***** Supplied material *****

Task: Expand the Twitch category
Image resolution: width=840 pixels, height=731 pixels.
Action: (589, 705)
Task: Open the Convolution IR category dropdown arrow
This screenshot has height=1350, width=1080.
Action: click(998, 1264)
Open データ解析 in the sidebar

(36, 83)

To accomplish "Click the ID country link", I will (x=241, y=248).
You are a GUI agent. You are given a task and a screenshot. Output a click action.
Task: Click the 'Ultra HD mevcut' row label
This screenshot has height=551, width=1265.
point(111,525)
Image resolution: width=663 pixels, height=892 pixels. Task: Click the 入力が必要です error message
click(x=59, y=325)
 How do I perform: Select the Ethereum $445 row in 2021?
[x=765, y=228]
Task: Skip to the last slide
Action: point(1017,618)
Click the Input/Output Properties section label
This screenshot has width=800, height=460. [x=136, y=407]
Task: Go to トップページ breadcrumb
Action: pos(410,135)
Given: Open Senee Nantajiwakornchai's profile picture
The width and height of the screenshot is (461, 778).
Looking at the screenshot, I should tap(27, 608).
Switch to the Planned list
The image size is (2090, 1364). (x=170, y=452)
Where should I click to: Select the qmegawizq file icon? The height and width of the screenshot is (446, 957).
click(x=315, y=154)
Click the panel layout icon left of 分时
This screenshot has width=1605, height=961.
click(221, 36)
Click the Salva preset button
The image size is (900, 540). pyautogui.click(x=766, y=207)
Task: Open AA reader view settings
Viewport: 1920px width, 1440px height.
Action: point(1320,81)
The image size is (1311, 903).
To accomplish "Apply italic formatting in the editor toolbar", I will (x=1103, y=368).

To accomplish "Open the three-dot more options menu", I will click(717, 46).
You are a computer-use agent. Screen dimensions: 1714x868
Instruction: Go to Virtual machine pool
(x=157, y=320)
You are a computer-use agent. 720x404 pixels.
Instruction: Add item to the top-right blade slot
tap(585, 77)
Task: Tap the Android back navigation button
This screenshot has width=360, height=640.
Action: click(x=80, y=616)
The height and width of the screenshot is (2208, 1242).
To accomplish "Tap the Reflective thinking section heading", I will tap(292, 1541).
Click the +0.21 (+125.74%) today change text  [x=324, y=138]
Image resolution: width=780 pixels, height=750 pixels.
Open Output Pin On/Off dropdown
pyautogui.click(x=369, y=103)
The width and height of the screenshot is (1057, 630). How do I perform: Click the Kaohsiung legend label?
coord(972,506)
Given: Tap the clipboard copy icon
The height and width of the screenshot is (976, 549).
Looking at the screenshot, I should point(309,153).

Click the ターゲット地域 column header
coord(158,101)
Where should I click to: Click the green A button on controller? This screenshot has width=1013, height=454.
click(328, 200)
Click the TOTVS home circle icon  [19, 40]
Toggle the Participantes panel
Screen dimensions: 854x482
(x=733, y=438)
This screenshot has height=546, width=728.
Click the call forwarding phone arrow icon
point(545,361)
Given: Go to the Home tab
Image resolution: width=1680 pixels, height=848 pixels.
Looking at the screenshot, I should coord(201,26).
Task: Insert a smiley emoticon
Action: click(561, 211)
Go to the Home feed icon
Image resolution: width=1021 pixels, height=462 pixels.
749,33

*****

Copy out word for word the lines of data starting at the line that contains "Given: Tap the clipboard copy icon" and ending at the last line of the data.

Given: Tap the clipboard copy icon
The height and width of the screenshot is (976, 549).
Looking at the screenshot, I should point(309,153).

Click the ターゲット地域 column header
coord(158,101)
Where should I click to: Click the green A button on controller? This screenshot has width=1013, height=454.
click(328, 200)
Click the TOTVS home circle icon  [19, 40]
Toggle the Participantes panel
Screen dimensions: 854x482
(x=733, y=438)
This screenshot has height=546, width=728.
Click the call forwarding phone arrow icon
point(545,361)
Given: Go to the Home tab
Image resolution: width=1680 pixels, height=848 pixels.
Looking at the screenshot, I should coord(201,26).
Task: Insert a smiley emoticon
Action: click(561, 211)
Go to the Home feed icon
Image resolution: width=1021 pixels, height=462 pixels.
749,33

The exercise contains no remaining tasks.